[Items listed in a dataset]
───

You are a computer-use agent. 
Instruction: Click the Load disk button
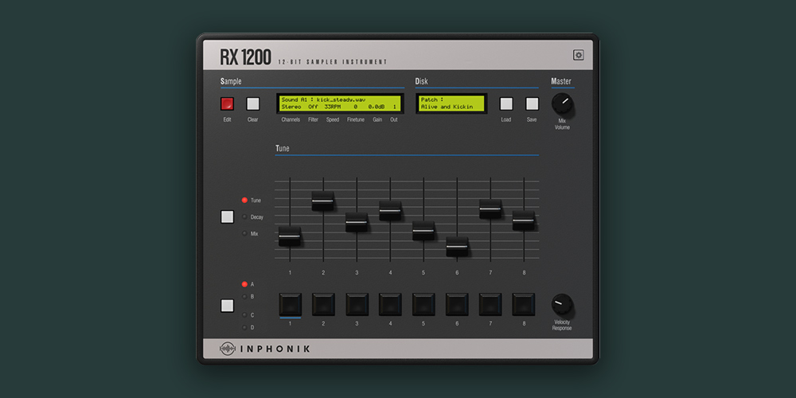tap(505, 103)
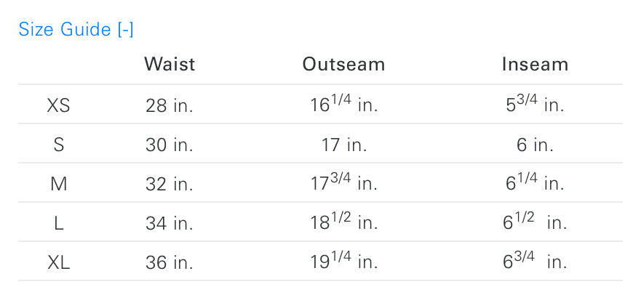
Task: Click the Outseam column header
Action: (343, 64)
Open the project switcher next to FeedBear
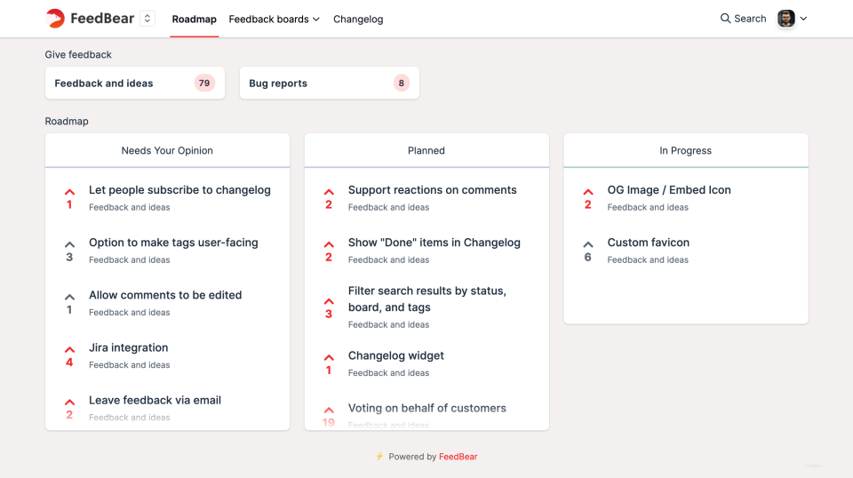This screenshot has width=853, height=478. click(147, 19)
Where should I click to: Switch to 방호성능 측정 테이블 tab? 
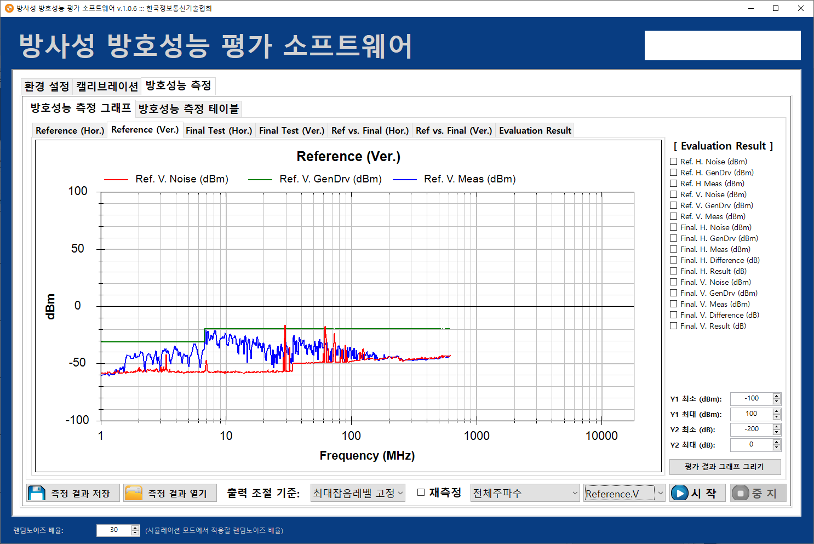click(188, 109)
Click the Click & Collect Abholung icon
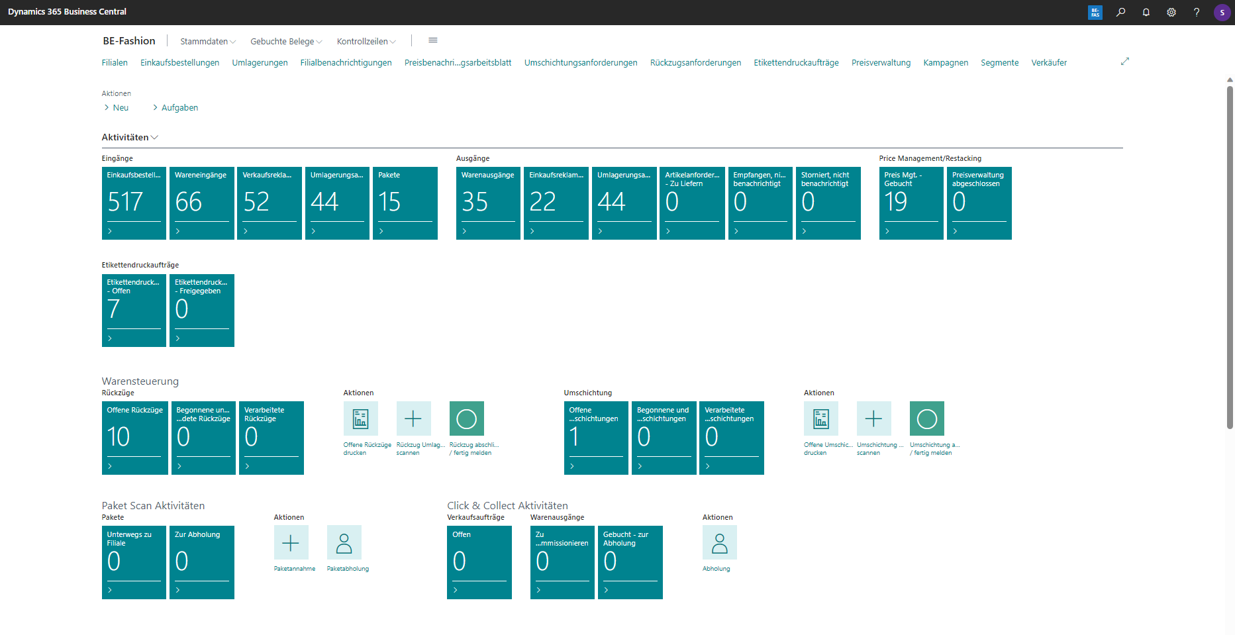Screen dimensions: 1235x635 tap(719, 543)
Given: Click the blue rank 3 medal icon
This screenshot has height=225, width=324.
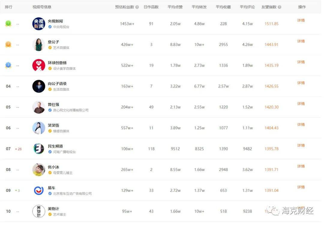Looking at the screenshot, I should point(8,65).
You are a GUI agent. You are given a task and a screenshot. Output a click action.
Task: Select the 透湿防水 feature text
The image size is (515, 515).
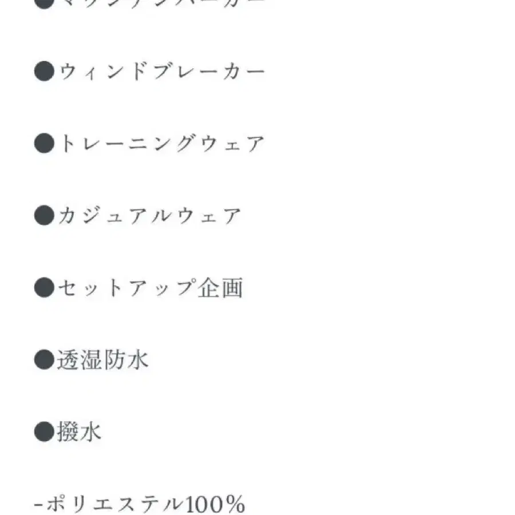(102, 360)
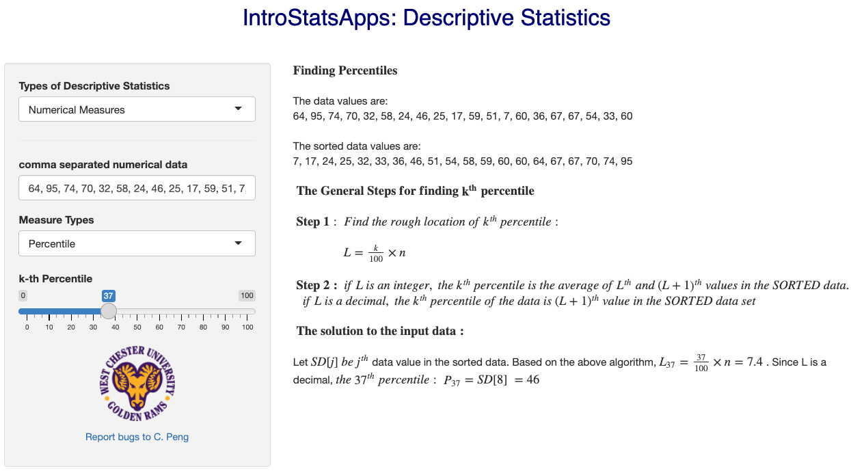
Task: Click the Measure Types label
Action: [x=56, y=220]
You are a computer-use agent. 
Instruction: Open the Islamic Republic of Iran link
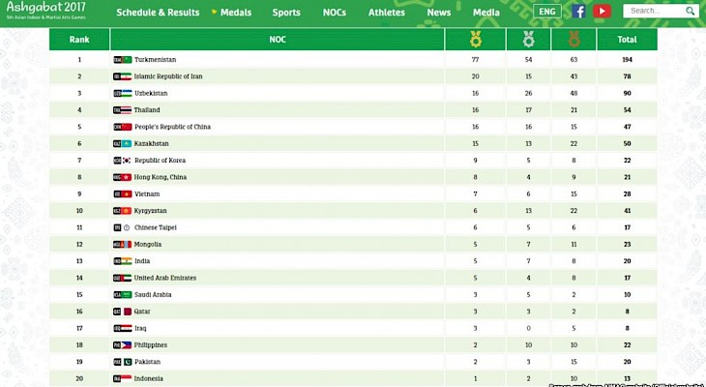[168, 76]
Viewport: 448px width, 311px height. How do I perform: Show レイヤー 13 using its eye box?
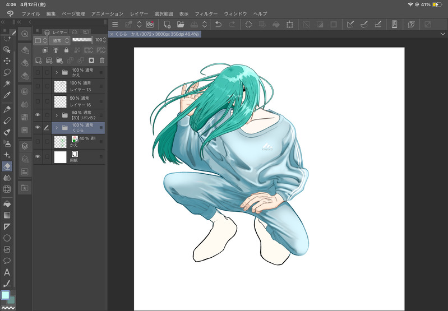[38, 86]
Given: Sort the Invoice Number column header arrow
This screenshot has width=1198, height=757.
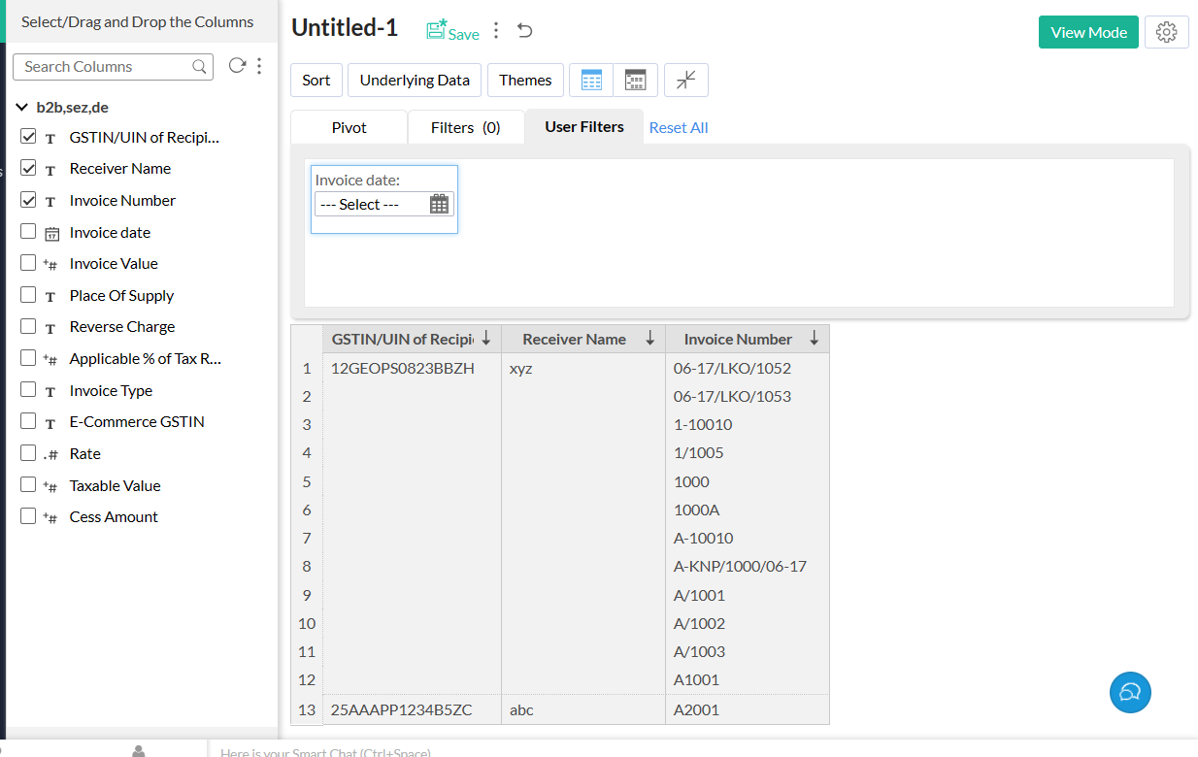Looking at the screenshot, I should (815, 339).
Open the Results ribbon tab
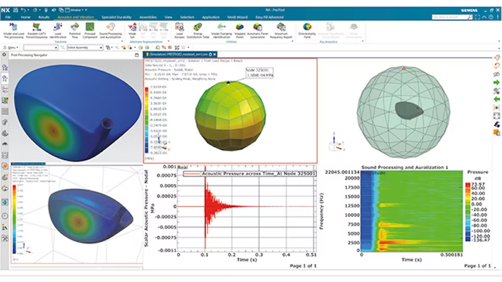This screenshot has width=502, height=282. coord(43,18)
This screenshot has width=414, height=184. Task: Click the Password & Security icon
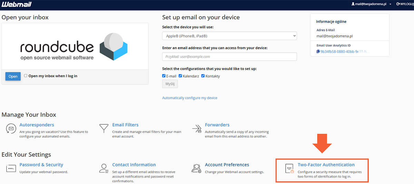[x=11, y=168]
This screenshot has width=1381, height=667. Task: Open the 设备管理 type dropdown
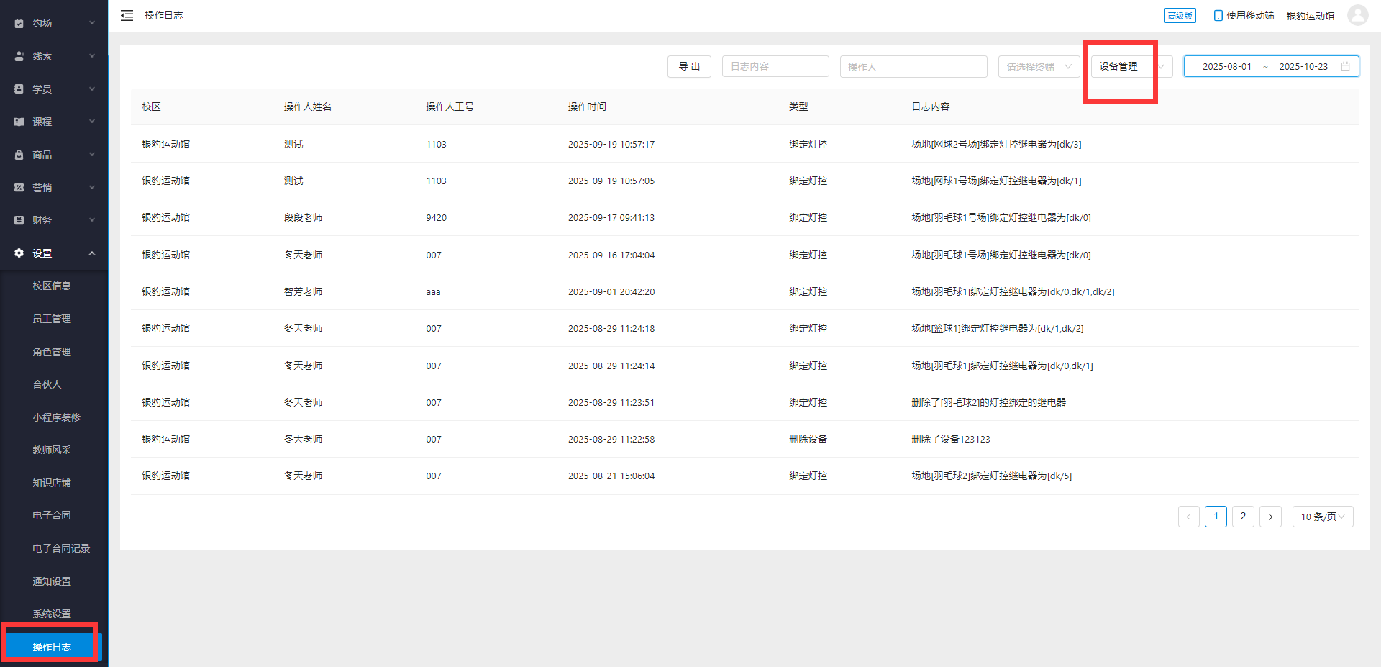(x=1131, y=67)
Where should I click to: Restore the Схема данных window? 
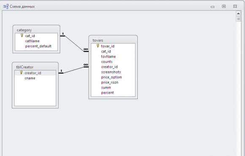224,6
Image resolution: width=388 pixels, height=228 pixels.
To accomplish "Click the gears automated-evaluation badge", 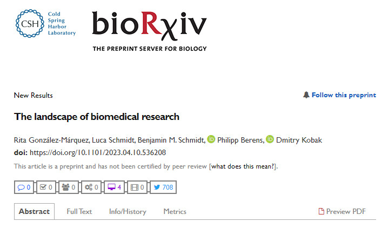I will [x=92, y=187].
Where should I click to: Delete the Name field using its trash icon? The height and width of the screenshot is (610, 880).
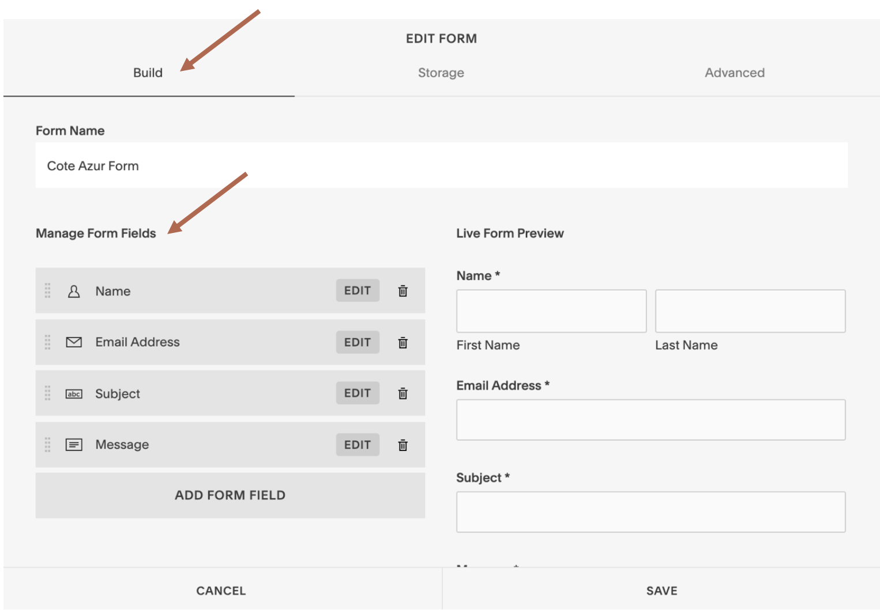pos(403,291)

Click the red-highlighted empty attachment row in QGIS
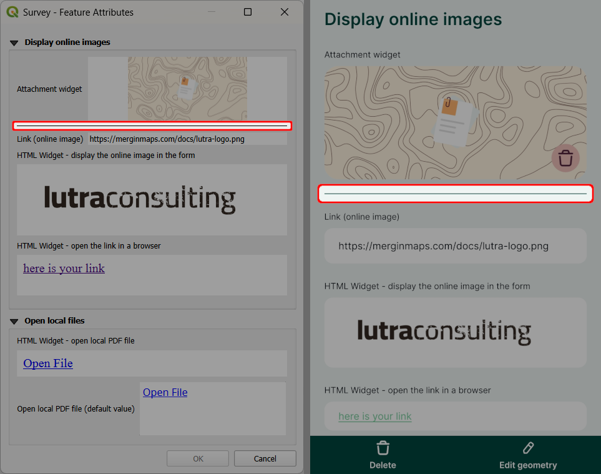tap(152, 126)
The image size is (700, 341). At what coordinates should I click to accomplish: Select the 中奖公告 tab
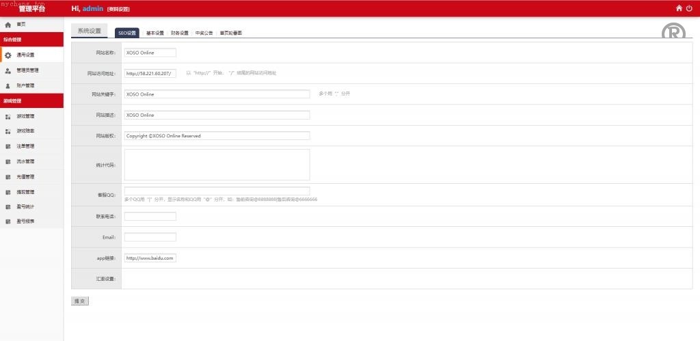tap(204, 33)
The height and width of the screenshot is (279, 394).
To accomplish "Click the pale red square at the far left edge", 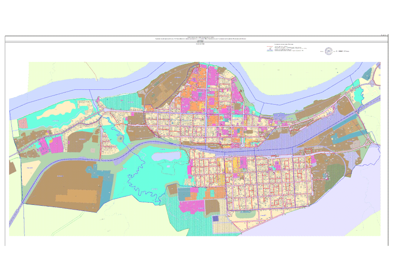I will point(22,123).
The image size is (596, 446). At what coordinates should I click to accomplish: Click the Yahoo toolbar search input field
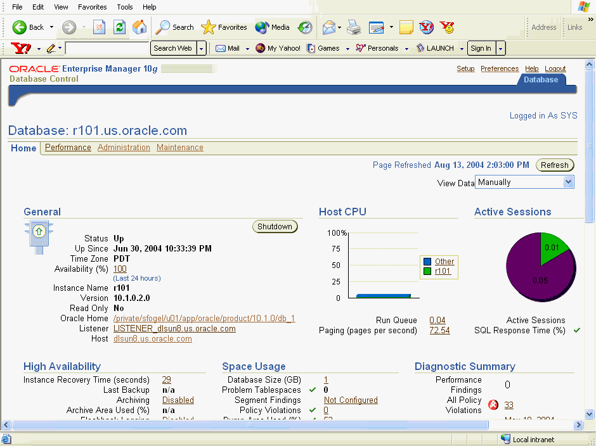click(x=107, y=48)
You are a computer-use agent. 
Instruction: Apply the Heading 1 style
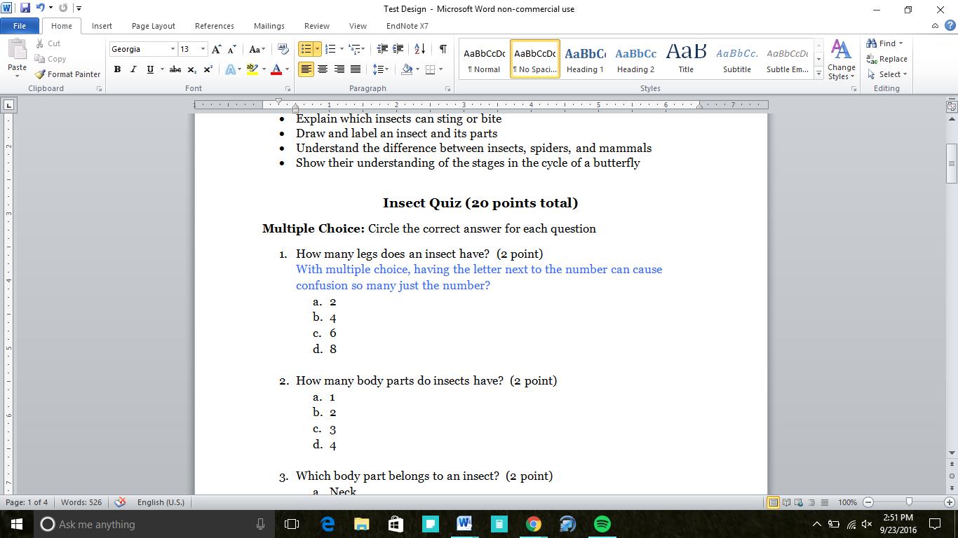(585, 59)
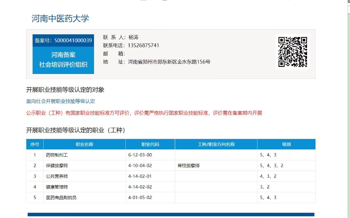Click the 备案号 S000041000039 badge
The height and width of the screenshot is (218, 350).
point(63,40)
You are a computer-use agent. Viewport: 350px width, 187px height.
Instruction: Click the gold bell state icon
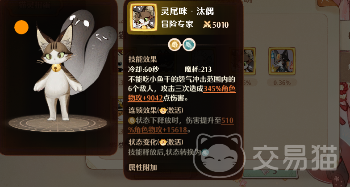(x=175, y=45)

───

From the line holding "The image size is (596, 446)." to the final line of the data above, give each line again exactly, both ends included, and drop the pictures.

The image size is (596, 446). At what coordinates should I click to accomplish: Click the Yahoo toolbar search input field
click(x=107, y=48)
You are a computer-use agent. 
Instruction: Apply the Heading 1 style
(585, 59)
Click the 备案号 S000041000039 badge
The height and width of the screenshot is (218, 350).
point(63,40)
You are a computer-use agent. Viewport: 350px width, 187px height.
Instruction: Click the gold bell state icon
(x=175, y=45)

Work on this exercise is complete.